▶ [Your goal] The answer should be an exact repeat of the stretch of material below from the line containing "LED Display (238, 2476)" through the line containing "Contact Us (254, 1859)".

▶ [Listed records]
++++++

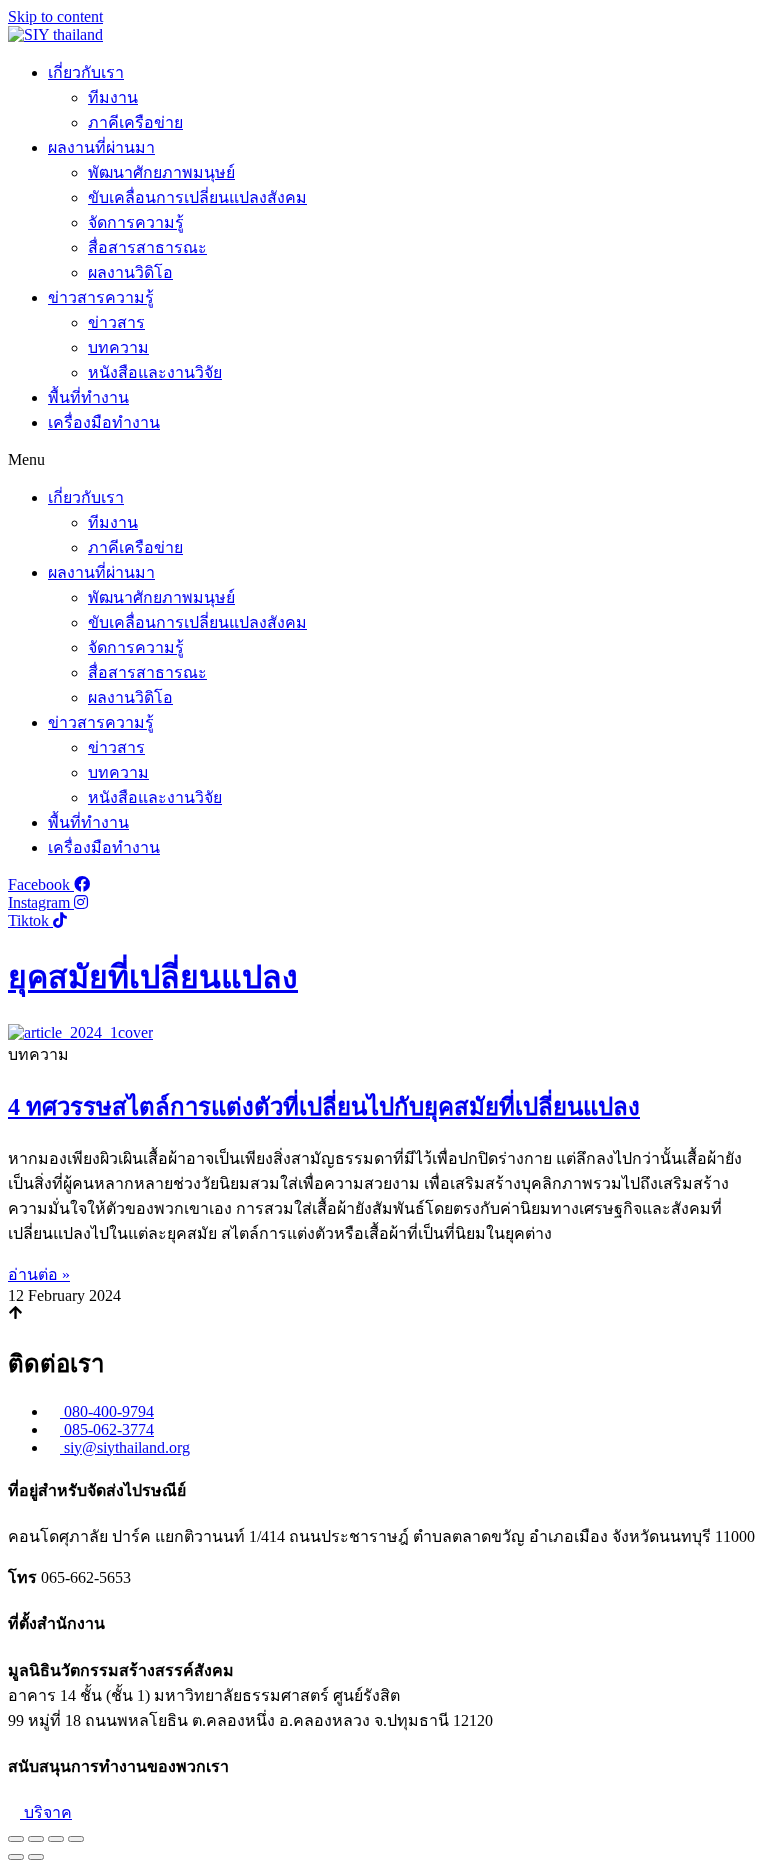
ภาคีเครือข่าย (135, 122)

++++++

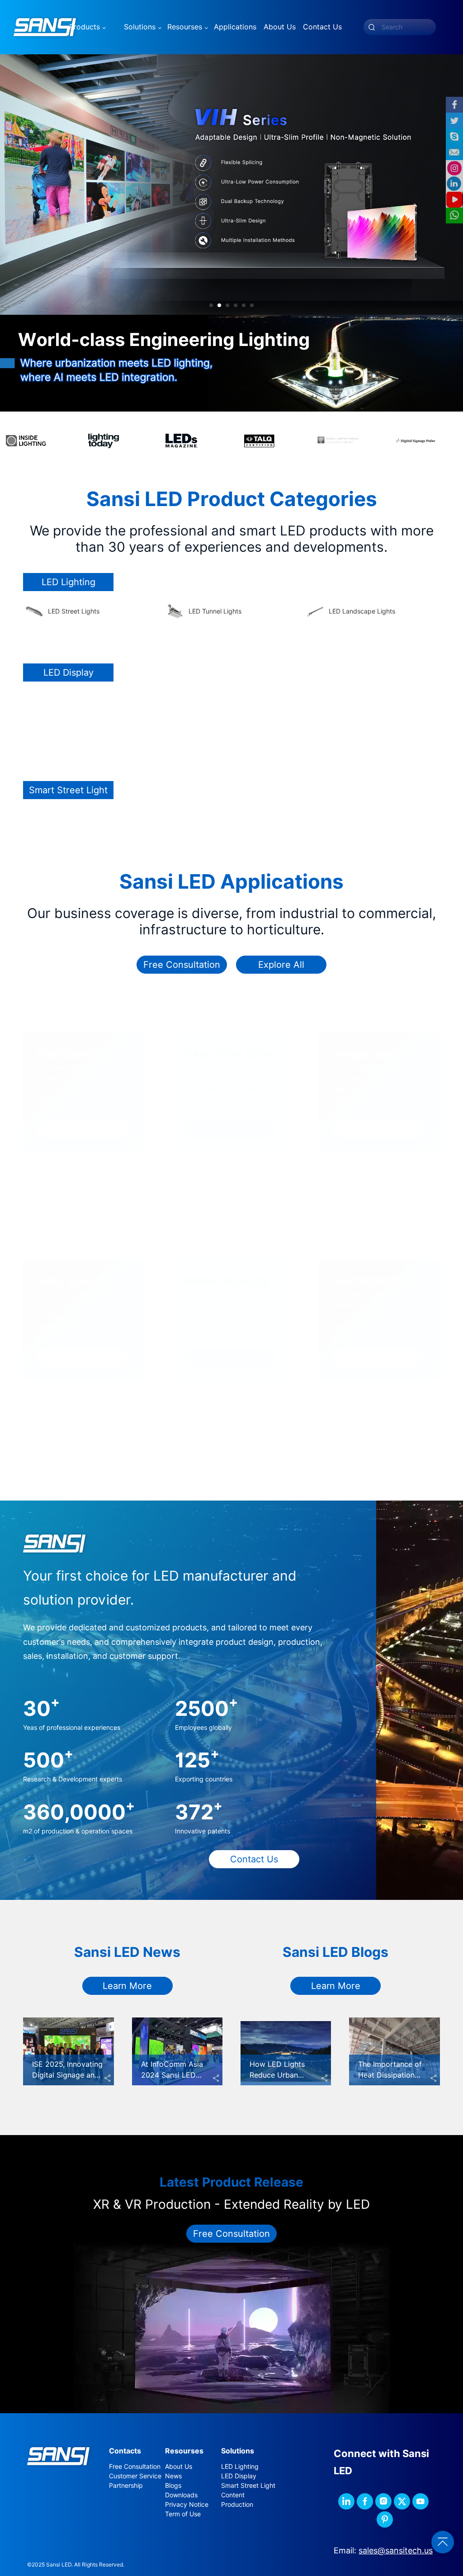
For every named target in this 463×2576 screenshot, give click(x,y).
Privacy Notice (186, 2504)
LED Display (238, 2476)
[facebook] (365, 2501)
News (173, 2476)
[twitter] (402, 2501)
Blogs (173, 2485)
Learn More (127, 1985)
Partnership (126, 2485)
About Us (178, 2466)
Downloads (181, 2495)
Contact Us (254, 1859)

++++++

▶ [Response for this exercise]
LED Display (238, 2476)
[facebook] (365, 2501)
News (173, 2476)
[twitter] (402, 2501)
Blogs (173, 2485)
Learn More (127, 1985)
Partnership (126, 2485)
About Us (178, 2466)
Downloads (181, 2495)
Contact Us (254, 1859)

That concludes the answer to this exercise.